There are several benefits to utilizing GMS fungal burden quantification. First, the process may utilize existing histological samples, thus potentially reducing the number of experiments required to determine significant differences. Second, in this study, less animals were required for GMS fungal burden quantification to achieve significant differences in comparison to qPCR of fungal DNA (Figure 6, Figure 7). Third, comparison of fungal burden in different isolates by qPCR may be affected by isolate-dependent differences in ribosomal DNA copy number15. In contrast, GMS quantification is not affected by copy number, as fungal burden is determined by relative levels of lung fungal growth. Thus, the use of GMS quantification for fungal burden reduces the use of vertebrate animals and does not require pre-determination of rDNA copy number. Finally, in addition to modifying fungal morphology, caspofungin therapy increases fungal fragmentation, and thus may artificially increase fungal burden when measured by isolation of colony forming units from lung homogenates121617. Thus, GMS quantification of fungal burden avoids several limitations inherent with other commonly used methods.
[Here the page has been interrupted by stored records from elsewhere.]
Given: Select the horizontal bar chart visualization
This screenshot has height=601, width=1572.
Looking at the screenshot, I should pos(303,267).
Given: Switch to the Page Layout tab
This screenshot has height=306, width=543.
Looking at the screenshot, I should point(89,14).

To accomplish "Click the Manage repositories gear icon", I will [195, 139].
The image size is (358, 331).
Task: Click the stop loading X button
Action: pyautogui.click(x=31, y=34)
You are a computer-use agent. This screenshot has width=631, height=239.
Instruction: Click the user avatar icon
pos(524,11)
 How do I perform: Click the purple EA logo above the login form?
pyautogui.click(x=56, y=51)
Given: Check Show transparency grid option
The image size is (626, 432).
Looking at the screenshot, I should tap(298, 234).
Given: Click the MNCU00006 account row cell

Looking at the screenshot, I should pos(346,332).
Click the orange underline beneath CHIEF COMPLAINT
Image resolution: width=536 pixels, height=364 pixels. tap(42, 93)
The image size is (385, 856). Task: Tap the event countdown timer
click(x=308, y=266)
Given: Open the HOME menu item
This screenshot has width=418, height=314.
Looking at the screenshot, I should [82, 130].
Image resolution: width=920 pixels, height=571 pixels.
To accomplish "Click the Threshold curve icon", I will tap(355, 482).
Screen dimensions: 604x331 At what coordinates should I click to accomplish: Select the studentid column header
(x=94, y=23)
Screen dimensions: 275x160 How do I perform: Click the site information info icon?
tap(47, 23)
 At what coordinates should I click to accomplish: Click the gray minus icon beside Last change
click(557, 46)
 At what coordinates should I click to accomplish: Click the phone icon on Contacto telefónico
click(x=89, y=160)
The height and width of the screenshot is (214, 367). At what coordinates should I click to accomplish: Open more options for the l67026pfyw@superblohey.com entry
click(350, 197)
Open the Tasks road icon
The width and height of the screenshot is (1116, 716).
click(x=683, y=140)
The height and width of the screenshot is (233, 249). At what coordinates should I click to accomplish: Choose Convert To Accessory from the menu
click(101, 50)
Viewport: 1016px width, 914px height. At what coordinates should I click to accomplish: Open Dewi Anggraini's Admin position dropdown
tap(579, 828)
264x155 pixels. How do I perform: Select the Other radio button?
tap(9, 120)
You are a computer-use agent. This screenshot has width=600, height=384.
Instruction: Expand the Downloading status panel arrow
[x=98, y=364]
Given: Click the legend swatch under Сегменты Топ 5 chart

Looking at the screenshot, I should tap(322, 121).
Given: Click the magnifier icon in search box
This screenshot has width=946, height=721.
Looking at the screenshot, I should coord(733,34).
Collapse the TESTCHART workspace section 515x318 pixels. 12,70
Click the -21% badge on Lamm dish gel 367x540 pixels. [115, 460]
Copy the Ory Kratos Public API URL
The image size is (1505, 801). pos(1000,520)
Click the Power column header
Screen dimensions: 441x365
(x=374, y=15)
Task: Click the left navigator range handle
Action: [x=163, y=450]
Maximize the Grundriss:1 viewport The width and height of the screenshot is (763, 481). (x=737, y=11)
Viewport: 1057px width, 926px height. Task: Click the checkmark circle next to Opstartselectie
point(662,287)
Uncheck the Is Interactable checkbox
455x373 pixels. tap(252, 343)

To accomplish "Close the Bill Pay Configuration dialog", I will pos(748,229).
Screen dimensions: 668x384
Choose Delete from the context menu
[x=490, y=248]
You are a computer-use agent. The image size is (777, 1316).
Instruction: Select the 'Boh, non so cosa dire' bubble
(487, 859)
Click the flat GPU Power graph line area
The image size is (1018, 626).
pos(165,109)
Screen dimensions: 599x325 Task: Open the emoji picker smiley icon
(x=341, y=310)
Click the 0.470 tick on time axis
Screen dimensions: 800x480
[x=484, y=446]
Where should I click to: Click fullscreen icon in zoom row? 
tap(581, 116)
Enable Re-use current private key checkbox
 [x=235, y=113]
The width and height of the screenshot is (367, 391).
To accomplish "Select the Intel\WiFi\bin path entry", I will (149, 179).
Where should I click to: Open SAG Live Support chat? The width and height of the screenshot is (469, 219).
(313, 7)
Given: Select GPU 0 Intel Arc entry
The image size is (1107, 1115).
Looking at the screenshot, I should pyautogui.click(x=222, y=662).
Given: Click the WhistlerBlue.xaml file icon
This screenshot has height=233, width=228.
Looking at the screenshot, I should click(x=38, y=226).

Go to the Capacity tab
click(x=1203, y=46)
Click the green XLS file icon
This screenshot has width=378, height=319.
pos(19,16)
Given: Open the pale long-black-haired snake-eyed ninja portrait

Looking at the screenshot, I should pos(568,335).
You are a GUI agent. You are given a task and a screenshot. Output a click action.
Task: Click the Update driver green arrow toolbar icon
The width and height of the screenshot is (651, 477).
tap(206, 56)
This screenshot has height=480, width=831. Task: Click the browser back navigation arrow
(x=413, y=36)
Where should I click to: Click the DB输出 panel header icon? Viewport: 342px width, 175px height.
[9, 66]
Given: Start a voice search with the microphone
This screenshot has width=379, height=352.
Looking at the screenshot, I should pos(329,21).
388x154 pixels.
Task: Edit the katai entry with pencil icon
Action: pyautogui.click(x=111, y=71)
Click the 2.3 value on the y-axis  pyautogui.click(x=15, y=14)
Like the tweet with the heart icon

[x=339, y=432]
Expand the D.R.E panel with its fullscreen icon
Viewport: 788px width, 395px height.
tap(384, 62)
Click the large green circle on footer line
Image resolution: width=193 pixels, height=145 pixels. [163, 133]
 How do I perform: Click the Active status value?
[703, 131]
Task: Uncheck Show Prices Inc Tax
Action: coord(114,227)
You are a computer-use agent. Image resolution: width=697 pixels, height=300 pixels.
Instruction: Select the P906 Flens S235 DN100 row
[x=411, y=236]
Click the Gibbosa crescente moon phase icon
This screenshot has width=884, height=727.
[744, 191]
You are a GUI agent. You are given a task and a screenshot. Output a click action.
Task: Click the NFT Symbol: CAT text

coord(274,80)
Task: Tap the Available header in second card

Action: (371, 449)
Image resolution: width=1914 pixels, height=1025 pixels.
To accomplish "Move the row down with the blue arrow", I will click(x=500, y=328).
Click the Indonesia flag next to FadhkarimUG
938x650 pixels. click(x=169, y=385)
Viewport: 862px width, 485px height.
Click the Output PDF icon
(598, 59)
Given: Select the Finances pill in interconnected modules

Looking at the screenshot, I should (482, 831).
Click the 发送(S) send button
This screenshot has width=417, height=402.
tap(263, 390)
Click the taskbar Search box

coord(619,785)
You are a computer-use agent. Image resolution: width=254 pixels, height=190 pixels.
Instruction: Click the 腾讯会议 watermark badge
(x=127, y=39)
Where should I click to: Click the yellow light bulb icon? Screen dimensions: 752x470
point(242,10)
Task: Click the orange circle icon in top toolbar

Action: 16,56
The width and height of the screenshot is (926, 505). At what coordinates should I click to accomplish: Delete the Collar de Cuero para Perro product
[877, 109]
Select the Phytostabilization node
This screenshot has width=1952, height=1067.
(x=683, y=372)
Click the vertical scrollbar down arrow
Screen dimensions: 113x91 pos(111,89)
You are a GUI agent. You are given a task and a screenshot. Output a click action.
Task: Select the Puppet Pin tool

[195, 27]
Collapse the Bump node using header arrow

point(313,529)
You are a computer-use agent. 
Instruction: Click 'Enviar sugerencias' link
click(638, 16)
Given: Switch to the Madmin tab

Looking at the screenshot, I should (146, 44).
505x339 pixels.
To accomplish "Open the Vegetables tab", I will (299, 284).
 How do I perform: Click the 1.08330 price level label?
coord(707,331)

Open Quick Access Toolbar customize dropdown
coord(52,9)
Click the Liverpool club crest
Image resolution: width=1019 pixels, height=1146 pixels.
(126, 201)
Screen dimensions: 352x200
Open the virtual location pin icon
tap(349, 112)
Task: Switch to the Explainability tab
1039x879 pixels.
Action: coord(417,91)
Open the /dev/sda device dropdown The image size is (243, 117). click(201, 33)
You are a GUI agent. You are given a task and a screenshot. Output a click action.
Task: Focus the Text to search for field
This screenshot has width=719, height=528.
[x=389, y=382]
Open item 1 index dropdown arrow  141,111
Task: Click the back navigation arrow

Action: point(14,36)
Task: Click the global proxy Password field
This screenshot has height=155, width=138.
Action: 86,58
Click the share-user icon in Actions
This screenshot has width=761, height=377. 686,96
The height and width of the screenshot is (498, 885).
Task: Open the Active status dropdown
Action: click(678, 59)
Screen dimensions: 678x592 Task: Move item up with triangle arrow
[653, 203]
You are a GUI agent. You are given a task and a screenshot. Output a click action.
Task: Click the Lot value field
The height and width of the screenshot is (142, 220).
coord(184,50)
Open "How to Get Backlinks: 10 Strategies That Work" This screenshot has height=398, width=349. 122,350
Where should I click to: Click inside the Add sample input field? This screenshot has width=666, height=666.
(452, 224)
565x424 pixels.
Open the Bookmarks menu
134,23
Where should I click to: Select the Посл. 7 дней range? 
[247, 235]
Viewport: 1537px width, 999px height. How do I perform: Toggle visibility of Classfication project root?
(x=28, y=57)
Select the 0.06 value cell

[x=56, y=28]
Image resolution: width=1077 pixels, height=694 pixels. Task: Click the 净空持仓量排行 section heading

However, the limitations of GMS quantification and/or this study are important to note. First, the authors assumed a comparable distribution of hyphal growth throughout the lungs of each experimental group, and thus used quantification from 4 representative 10x objective fields as a representative measurement for the fungal burden in the entire lung (Figure 6B). It is possible that in some instances the relative distribution, size, and density of hyphal foci would sufficiently differ so that the fungal burden would appear different with this method and equivalent by the qPCR method. However, our additional results with whole lung section quantification using the 4X objective fields showed similar, albeit less statistically significant, differences between groups (Figure 6C). The standard error of this quantification was increased with this strategy, likely due to decreased hyphal resolution with the 4X objective and increased background in suboptimal fields. Therefore, a representative quantification of fewer fields at higher magnification is preferred. Second, only a single, central section was used for each sample. It is possible, based on the fungal isolates or mice strains used, that some studies may result in an uneven distribution of hyphal growth. In those instances, additional sections throughout each paraffin block should be quantified to obtain a more representative burden. Third, in experiments that induce substantial production of mucins (i.e., quantifying airway fungal growth in allergic bronchopulmonary aspergillosis (ABPA)18 or cystic fibrosis (CF)18), GMS reactivity with polysaccharide-rich mucins19 could yield non-specific GMS+ results and thus skew some samples in favor of higher fungal burden. Since only the neutropenic model of IA was used in this study, it is possible that the use of other immune competent or suppressive models could results in less comparable results. Despite these caveats, GMS quantification provides a comparable technique to determine fungal burden, and its continued use in additional studies may further validate the utility of this method as consistent, reliable, and cost-effective.

Disclosures

The authors have nothing to disclose.